• [TASK INSTRUCTIONS]
**A.** Translate into Spanish this sentence from the boredom thread: "Go out and drive the car, you'll be fine."
**B.** Carry on the boredom thread from its final reply.

• [SOURCE PASSAGE]
== Segment start ==

# I am so bored... what shall i do?



## Hassli (Feb 7, 2011)

Hi all,

I am so bored... any ideas to lessen the boredom? 
I am unemployed for a month now. Good thing I manage to get my parents for a month visit. I wanted to go out tonight but they want to stay home...

I wanted to go out and drive but I am afraid to use the car that I just rented.
I am so clueless what to do... Browsing facebook and the net is isn't fun at all...


----------



## dizzyizzy (Mar 30, 2008)

Go to the gym!!


----------



## wandabug (Apr 22, 2010)

Go out and drive the car, you'll be fine. Do not keep putting it off -you will feel so good afterwards that you did it.


----------



## emdark (May 4, 2010)

Start Playing a massive multiplayer online game.


----------



## this_ae (Feb 9, 2011)

Read the book or see DVD..


----------



## DubaiATC (Jun 26, 2010)

Go return that piece of junk car you rented and get something reliable . . .


----------



## RedMac (Jul 25, 2009)

Hassli said:


> Hi all,
> 
> I am so bored... any ideas to lessen the boredom?
> I am unemployed for a month now. Good thing I manage to get my parents for a month visit. I wanted to go out tonight but they want to stay home...
> ...


go out now and get a road-map of UAE tonight, tomorrow the roads will be very quiet,
not sure where you live but take the emirates road towards RAK and just drive for an hour or so, stop have lunch and return.By then you should be confident in the car. Bring your parents along nothing like a bit of unrequested advice fro Mom and Pop to relieve boredom.
YOU MAY FEEL LIKE A BEER AFTER THIS BUT THAT'S NOT A BAD THING.


----------



## Felixtoo2 (Jan 16, 2009)

Play on line poker, get legless and put everything that you planned to do today off until tomorrow. That way at least tomorrow you`ll have loads to do, i`ve been doing that for years and boredom certainly isn`t an issue lol!!

== Segment end ==

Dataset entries
== Segment start ==

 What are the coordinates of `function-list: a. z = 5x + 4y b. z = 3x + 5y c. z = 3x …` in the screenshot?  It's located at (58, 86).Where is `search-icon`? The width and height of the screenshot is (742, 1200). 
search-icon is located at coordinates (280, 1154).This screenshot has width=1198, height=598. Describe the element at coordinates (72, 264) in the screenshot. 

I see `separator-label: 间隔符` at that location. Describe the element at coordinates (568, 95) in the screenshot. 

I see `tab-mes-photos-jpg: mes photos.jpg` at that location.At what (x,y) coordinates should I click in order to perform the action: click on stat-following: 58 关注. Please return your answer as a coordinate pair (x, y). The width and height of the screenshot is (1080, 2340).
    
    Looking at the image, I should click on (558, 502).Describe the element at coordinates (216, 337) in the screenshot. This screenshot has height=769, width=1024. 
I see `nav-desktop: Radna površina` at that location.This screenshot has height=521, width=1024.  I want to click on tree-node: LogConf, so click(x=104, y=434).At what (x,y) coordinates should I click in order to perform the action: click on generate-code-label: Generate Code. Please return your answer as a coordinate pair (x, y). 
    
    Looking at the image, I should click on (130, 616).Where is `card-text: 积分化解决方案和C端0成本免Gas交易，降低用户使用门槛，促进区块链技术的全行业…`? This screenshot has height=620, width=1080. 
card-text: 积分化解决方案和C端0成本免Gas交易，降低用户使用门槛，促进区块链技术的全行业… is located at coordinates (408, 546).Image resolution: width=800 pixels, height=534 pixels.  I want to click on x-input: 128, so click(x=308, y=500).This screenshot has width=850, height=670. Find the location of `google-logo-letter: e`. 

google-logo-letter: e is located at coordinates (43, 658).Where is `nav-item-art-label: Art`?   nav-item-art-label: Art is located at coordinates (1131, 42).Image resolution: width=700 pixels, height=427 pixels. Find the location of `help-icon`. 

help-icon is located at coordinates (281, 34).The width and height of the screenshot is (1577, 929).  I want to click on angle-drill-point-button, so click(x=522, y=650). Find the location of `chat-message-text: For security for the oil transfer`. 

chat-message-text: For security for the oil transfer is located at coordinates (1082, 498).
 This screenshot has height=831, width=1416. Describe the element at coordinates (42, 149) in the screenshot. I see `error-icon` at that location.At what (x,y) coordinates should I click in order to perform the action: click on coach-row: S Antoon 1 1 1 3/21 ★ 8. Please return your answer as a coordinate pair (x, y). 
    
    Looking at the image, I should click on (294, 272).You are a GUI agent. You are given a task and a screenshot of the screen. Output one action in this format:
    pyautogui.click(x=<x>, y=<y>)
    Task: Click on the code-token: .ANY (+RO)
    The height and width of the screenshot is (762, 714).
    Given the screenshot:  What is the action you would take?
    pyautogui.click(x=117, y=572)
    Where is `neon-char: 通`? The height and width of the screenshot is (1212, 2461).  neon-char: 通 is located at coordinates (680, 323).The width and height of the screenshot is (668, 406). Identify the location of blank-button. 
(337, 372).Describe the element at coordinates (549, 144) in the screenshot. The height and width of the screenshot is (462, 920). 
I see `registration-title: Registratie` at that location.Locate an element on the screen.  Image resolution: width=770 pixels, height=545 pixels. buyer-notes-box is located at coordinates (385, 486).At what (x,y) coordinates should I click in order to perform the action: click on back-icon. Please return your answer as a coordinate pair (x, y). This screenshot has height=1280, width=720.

== Segment end ==

• [SOLVED PROBLEMS]
**A.** Sal y maneja el auto, vas a estar bien.

**B.**
----------



## Maz25 (Jul 6, 2008)

1. Go for drive - Jebel Hafeet is far enough and also a nice place, so that would pretty much take the whole day. If you go close to sunset, the sunset is simply amazing (though it can be a bit crowded at that time).

2. Go to the mall & just walk around - that in itself, will take the whole day!

3. Go to Safa Park, Marina Walk, Downtown, JBR Walk, etc and just walk around. The weather is really pleasant at the moment, so you could enjoy nice leisurely walks.

4. Go to the beach

5. Visit friends or take your parents on a tour of Old Dubai.


----------



## Hassli (Feb 7, 2011)

Thanks for all the reply.

I did go outside... Drive till I reach the Atlantis and had Mc do... It was a relief and I really feel good afterwards…
Now, planning for tomorrow joyride with my parents to Fujairah and Jabel Hafeet the next day...
Gym, I love this idea… better to start to loss some baby fats… lol
Online game… hmmm... let me see, I am not an online gamer and don't know how to play poker too 
Book, yup, I have GMAT reviewer to start next week for my exam this coming March… 
Sad, I am not allowed to have some Beer or any alcoholic drinks…

Good thing the weather is really pleasant... 



Thanks a lot... I feel better now ...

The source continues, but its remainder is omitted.